Он сразу напрягся весь внутренне. Что бы он ни делал сегодня, о чем бы ни говорил, а подсознательно все время ждал этого звонка.
— Я исчезаю, — шепотом сказал Школьников. Почувствовал, значит, понял.
— Алло, я слушаю, — повторил Перфильев. — Галя, ты меня слышишь?
— Я хотела сказать… — И опять пауза. И потом: — Я согласна… — И добавила тихим, как бы угасающим голосом: — Что делать… если так надо…
ГЛАВА ВОСЬМАЯ
Архипова в день его появления в институте Леночка Вартанян увидела случайно, мельком, когда уже уходила с работы. Она даже не сразу сообразила, что этот грузный седой старик, тяжело забирающийся в черную «Волгу», и есть Архипов. И, только увидев за стеклом отъезжающей машины крупный профиль, седые, словно насупленные брови, догадалась, поняла — он. И тогда даже обрадовалась, что чуть запоздала, что не столкнулась с ним лицом к лицу. Как бы она должна была поступить? Поздороваться? Или пройти молча? Подобные проблемы, которые другими людьми решались, вероятно, без лишних размышлений, нередко ставили ее в тупик. А перед Архиповым она по-прежнему робела, как школьница, что бы там ни говорила про него и про его роль в институте Вера Валентиновна.

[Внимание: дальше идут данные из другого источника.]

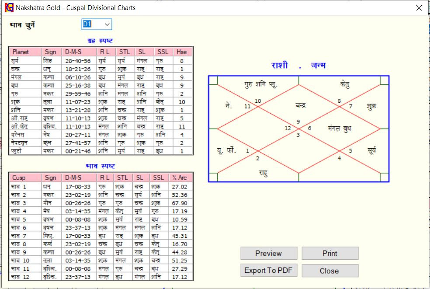The image size is (430, 289).
Task: Click राहु in the chart's bottom house
Action: [262, 173]
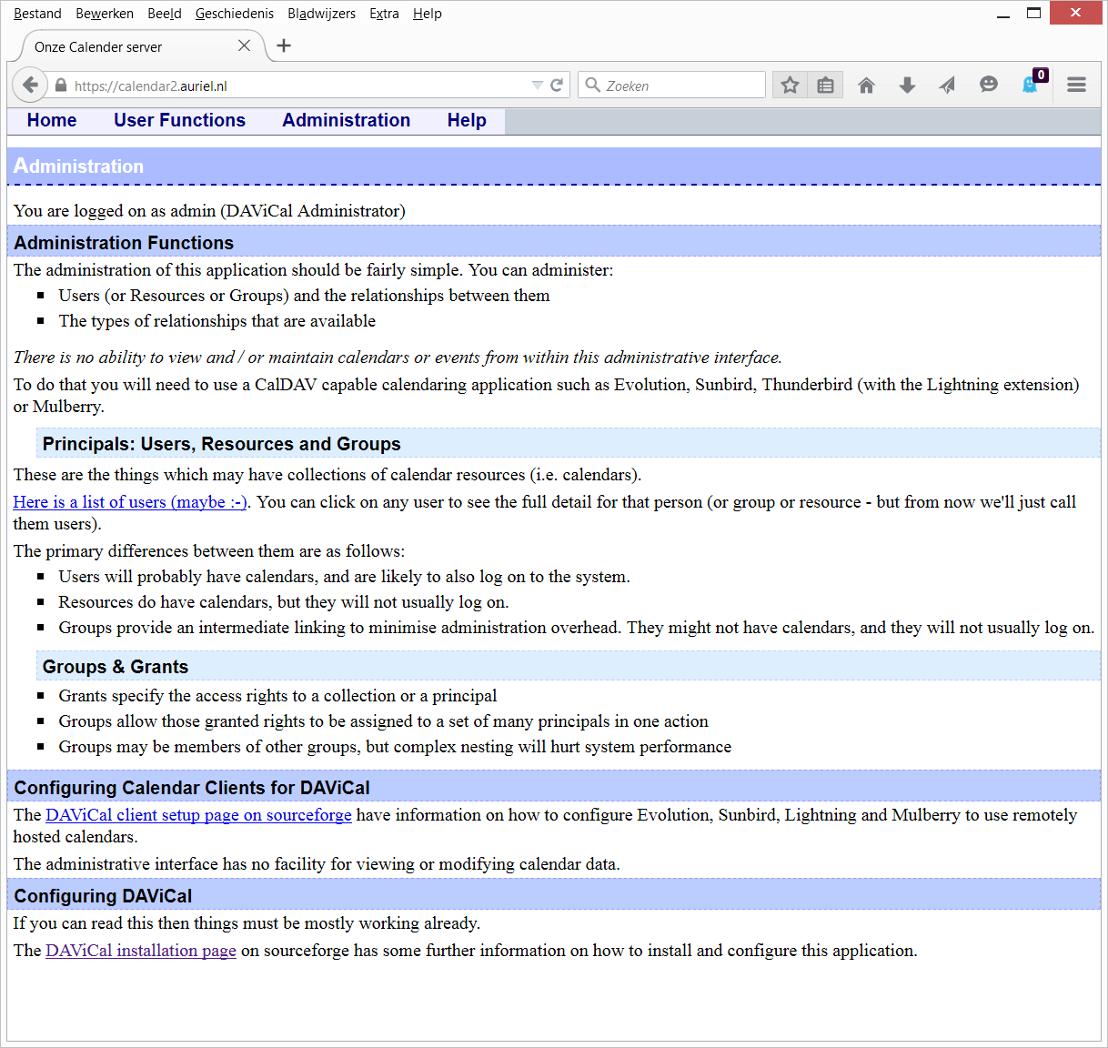Image resolution: width=1108 pixels, height=1048 pixels.
Task: Follow the 'Here is a list of users' link
Action: (129, 502)
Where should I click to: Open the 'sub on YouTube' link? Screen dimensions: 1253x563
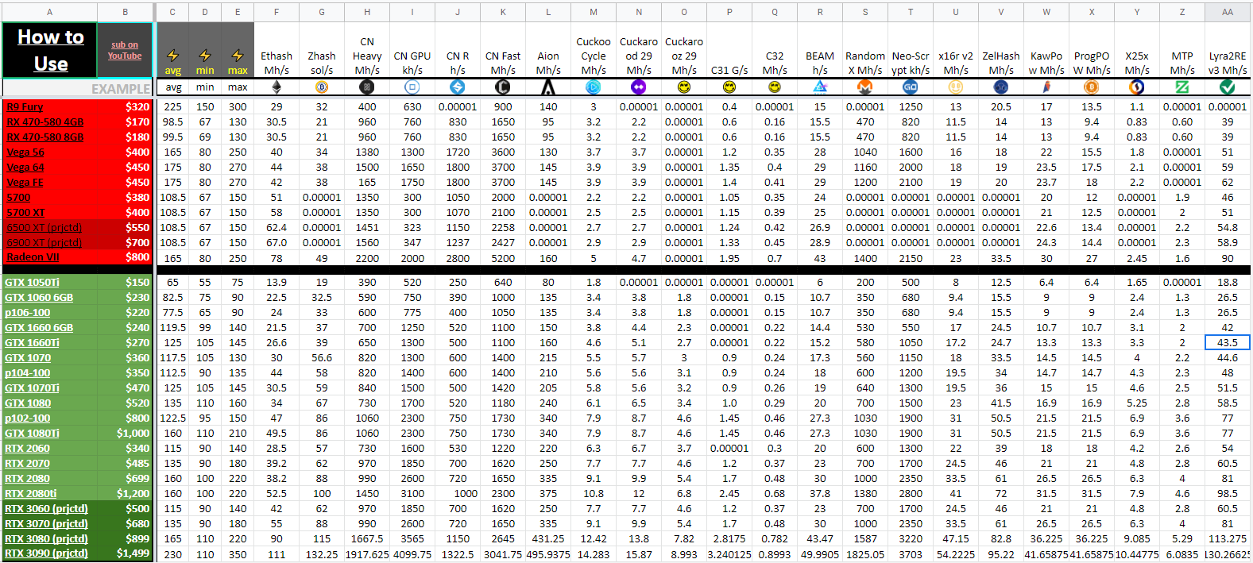[x=125, y=51]
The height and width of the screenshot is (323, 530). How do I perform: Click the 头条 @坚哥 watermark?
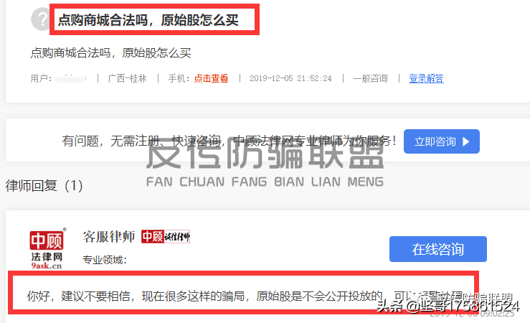[x=448, y=306]
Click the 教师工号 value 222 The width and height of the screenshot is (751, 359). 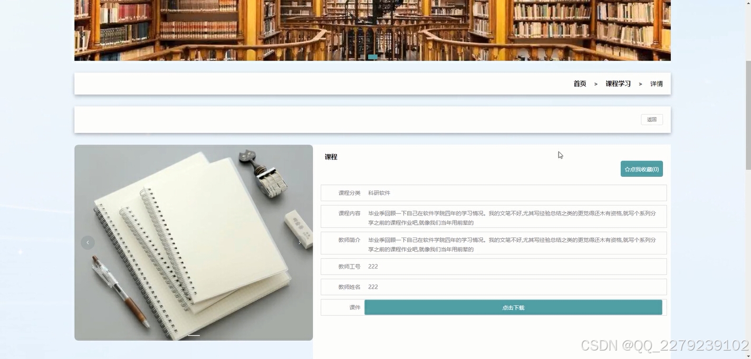[x=373, y=266]
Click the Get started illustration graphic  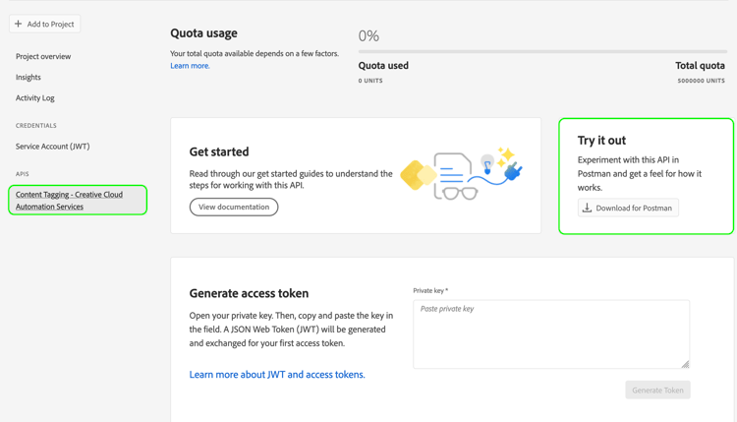(x=461, y=174)
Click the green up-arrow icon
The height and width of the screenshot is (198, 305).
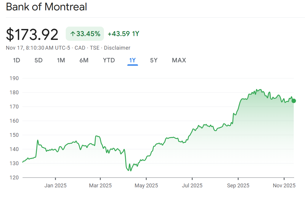73,34
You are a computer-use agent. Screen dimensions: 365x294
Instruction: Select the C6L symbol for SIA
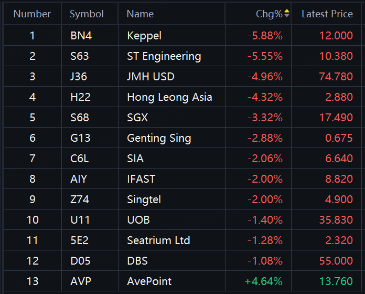[x=79, y=159]
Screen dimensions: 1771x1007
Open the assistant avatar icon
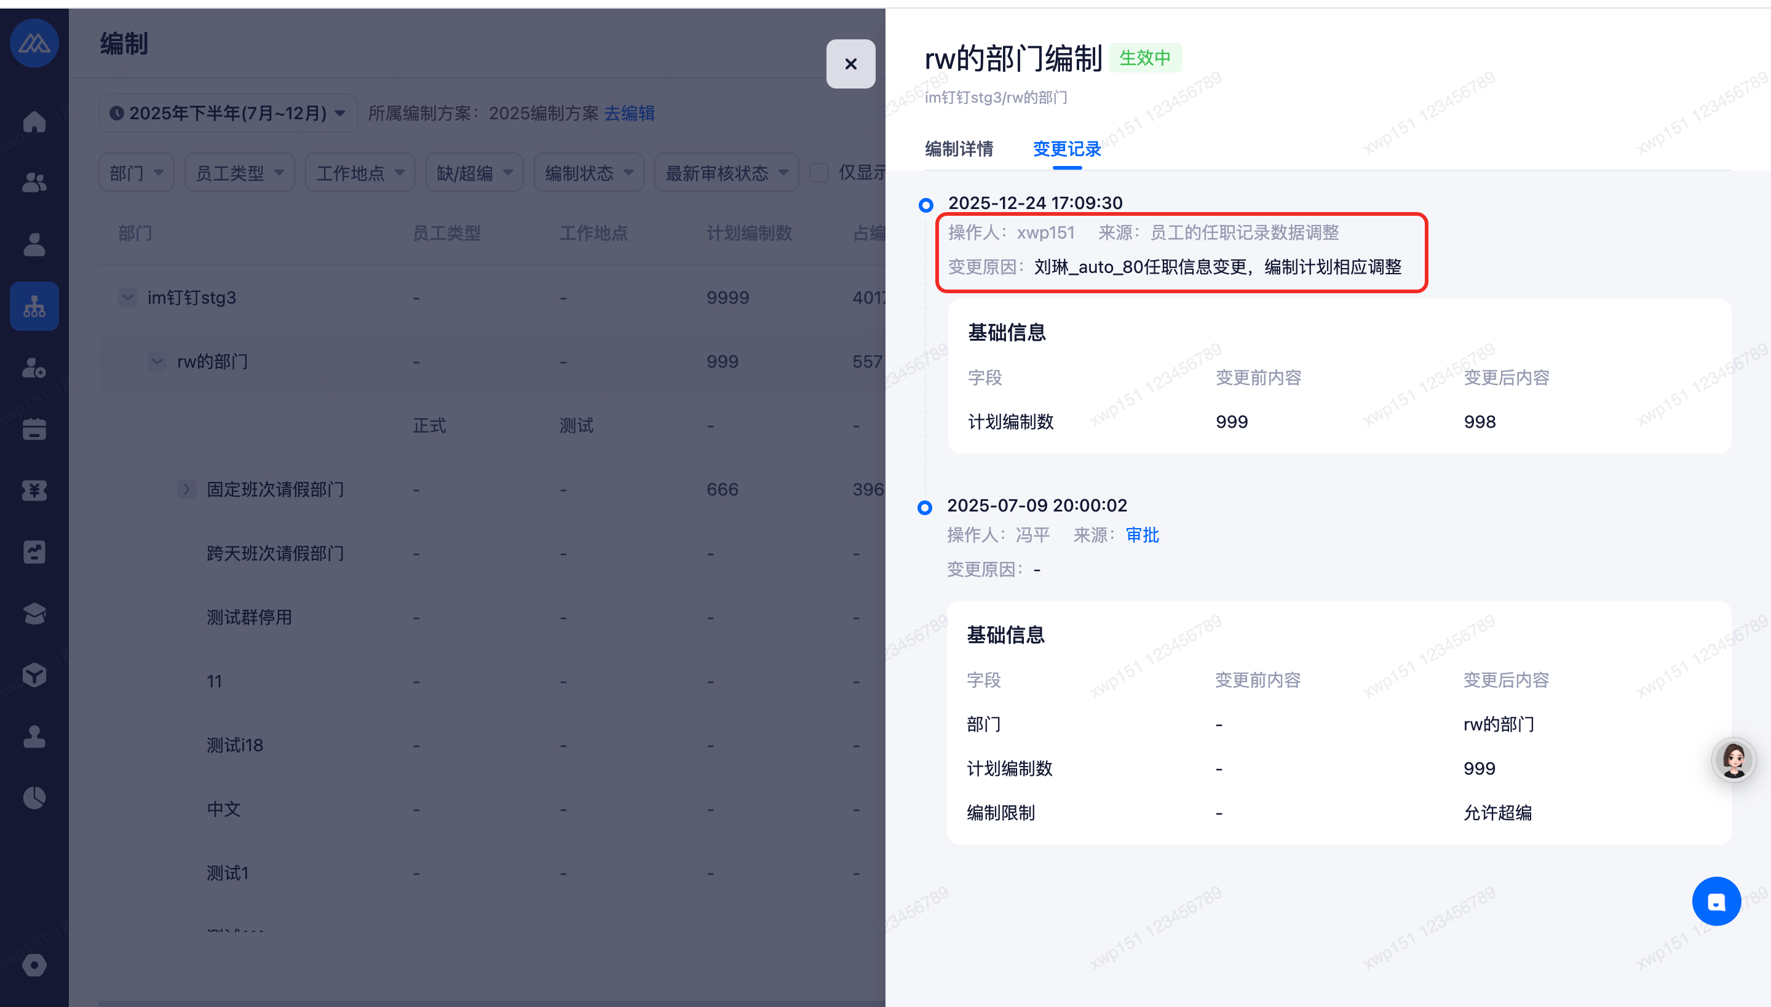(x=1734, y=760)
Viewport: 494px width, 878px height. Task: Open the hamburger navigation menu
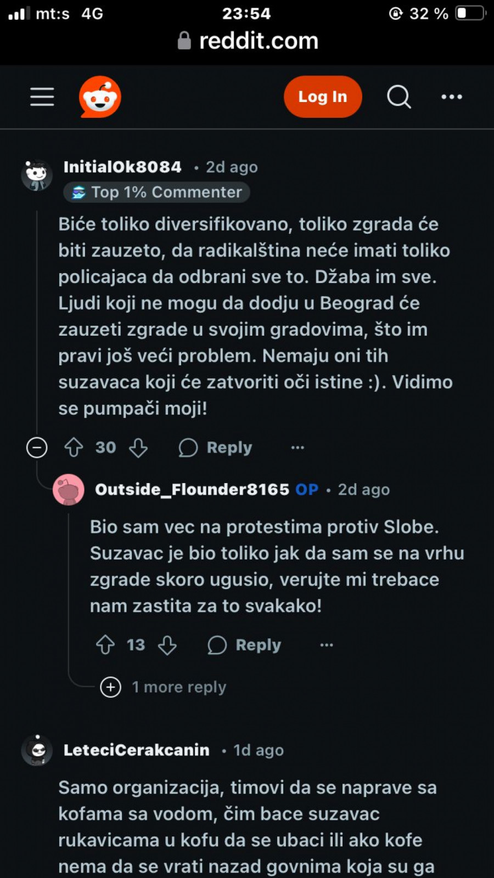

Леночка еще смотрела вслед исчезнувшей машине, когда возле нее возник Глеб Гурьянов. Было ли это случайным совпадением или нарочно поджидал он ее, но так или иначе они оказались рядом. В те несколько дней, что минули уже с первого появления ее в институте, Леночка встречалась с Гурьяновым лишь изредка, мимоходом, в институтском коридоре или на лестнице, и всякий раз он смотрел на нее радостным, открытым взглядом. А однажды их пути пересеклись в маленьком институтском буфете, и потом Глеб (она смутилась, поймав себя на том, что мысленно называет его по имени — Глеб. Хотя какой же он для нее — Глеб?) повел ее взглянуть на лабораторию, где он работал.